Effects of cefotaxime and desacetylcefotaxime upon Clostridium difficile proliferation and toxin production in a triple-stage chemostat model of the human gut

Clostridium difficile is recognized as an important nosocomial pathogen. C. difficile infection (CDI) is thought to arise as a result of depletion of the normal gut flora by antimicrobial agents. Cefotaxime (CTX) is well-known for its propensity to cause CDI, but the reasons behind its particular predisposition to the disease remain unclear. Previous investigations have so far relied upon the hamster model of CDI or human volunteers.

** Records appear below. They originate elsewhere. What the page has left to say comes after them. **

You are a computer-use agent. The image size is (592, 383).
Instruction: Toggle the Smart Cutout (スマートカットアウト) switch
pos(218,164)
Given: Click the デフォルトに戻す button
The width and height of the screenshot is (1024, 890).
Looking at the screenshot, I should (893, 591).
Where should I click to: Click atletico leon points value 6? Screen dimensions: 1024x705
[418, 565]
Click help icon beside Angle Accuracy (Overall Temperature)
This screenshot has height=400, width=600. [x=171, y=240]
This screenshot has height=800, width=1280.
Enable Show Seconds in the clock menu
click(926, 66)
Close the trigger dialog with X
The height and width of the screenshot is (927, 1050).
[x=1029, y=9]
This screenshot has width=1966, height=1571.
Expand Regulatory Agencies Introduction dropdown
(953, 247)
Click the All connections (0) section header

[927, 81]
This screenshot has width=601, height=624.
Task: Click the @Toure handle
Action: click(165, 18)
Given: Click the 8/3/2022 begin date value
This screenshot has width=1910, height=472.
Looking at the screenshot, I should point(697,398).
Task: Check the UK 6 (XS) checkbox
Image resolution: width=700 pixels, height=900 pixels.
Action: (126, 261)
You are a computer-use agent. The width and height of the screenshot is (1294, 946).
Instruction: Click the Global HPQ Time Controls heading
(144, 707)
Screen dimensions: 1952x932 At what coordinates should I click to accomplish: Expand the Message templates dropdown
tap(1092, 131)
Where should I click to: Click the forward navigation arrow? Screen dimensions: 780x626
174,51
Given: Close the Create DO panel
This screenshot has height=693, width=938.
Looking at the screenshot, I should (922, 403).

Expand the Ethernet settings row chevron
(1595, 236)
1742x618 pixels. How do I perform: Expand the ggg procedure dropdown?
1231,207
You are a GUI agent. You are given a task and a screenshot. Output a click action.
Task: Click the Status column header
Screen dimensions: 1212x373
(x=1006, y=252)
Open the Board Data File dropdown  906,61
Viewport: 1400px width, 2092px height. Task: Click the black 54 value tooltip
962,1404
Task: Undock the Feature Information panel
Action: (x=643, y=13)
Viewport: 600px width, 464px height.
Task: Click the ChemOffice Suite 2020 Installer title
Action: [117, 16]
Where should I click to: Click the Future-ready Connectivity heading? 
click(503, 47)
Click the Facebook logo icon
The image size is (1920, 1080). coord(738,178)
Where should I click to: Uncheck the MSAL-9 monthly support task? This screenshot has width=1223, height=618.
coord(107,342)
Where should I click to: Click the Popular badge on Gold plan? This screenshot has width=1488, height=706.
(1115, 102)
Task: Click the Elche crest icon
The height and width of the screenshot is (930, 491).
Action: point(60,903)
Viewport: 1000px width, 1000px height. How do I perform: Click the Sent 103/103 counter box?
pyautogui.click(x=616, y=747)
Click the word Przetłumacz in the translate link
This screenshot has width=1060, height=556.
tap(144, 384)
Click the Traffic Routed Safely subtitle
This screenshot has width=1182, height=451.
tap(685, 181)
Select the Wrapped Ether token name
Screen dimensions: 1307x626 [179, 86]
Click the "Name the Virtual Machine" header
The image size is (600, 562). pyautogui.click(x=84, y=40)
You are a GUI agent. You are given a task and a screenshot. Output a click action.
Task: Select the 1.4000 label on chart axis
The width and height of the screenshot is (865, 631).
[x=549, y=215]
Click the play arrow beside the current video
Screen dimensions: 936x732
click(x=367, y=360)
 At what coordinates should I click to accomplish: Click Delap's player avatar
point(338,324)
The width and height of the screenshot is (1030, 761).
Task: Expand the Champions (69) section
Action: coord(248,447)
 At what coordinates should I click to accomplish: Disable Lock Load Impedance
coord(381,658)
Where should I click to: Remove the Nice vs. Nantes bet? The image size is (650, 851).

We have used a triple-stage chemostat model of the human gut to investigate the behaviour of C. difficile and components of the normal gut flora, in response to exposure to CTX alone, and in combination with its active metabolite desacetylcefotaxime (dCTX). C. difficile remained in a steady state during non-antibiotic exposed periods, with no detectable cytotoxin. During both antibiotic exposure regimens, proliferation of C. difficile and elevated cytotoxin levels were observed. Cessation of antibiotic instillation produced a reduction in cytotoxin levels and viable counts. Decreases in bacterial counts were observed in response to both antibiotic exposure regimens, notably for bifidobacteria and bacteroides. Numbers of bacteroides were profoundly affected by exposure to the CTX/dCTX combination, and this may indicate a possible role for bacteroides in colonization resistance. We believe that the gut model is a promising method for studying C. difficile pathogenesis in conditions analogous to the in vivo situation.